Monday, August 29, 2011

Virtual Book Tour Stop (with a guest post from Vanessa Van Petten)

Have you heard our latest story?
Mojo's Outdoor Adventure (17:01)
Mojo the ferret takes an unexpected trip outside but 
will he be able to find a way back in?
Free audio download: Mojo's Outdoor Adventure
Blog with activities: Mojo's Outdoor Adventure

Night Light Stories was invited to be a stop on a "virtual book tour" by Vanessa Van Petten. Vanessa Van Petten is one of the nation's youngest experts, or 'youthologists' on parenting and adolescents. She now runs her popular parenting website,, which she writes with 120 other teenage writers to answer questions from parents and adults. 

You can learn more about her and her upcoming book on the website:

The following post was written by Vanessa about her upcoming book.
 It is full of ideas and insights she has received from teenagers. 
 Feel free to leave her a message for Vanessa in the 
comment section of the blog or on her Facebook Page. 

The Three Fights Every Parent Has With Their Kid and How to Stop Them

By Vanessa Van Petten, creator of and author of the parenting book, “Do I Get My Allowance Before or After I’m Grounded?”

# [Dataset section]
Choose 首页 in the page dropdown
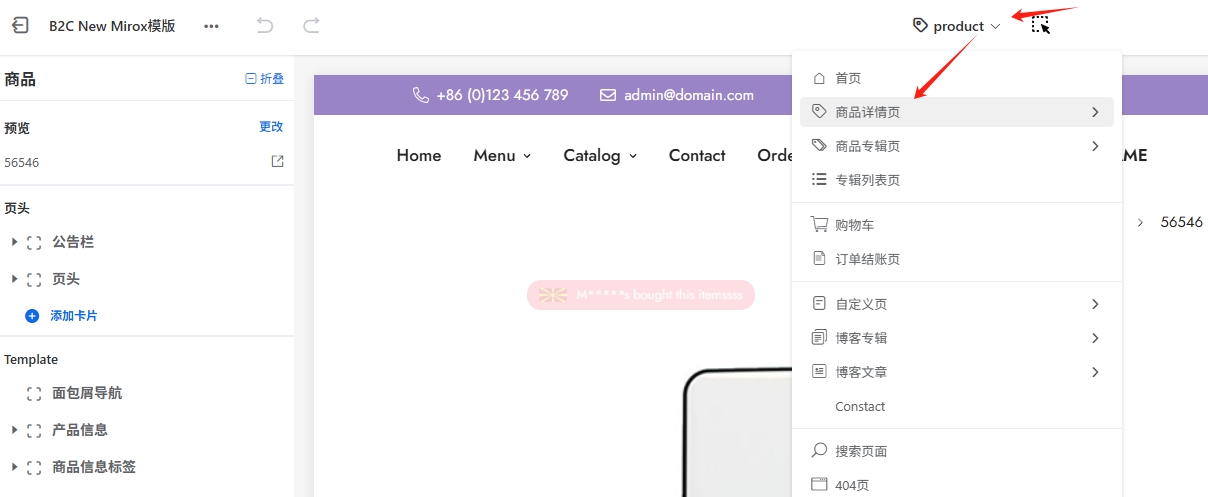Viewport: 1208px width, 497px height. tap(847, 78)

# [Exercise aim]
Extract from the book tour blog post the passage that begins with the words "Night Light Stories" and ends with "parents and adults.". The data is separate from the blog post.

# [Solution to this task]
Night Light Stories was invited to be a stop on a "virtual book tour" by Vanessa Van Petten. Vanessa Van Petten is one of the nation's youngest experts, or 'youthologists' on parenting and adolescents. She now runs her popular parenting website,, which she writes with 120 other teenage writers to answer questions from parents and adults.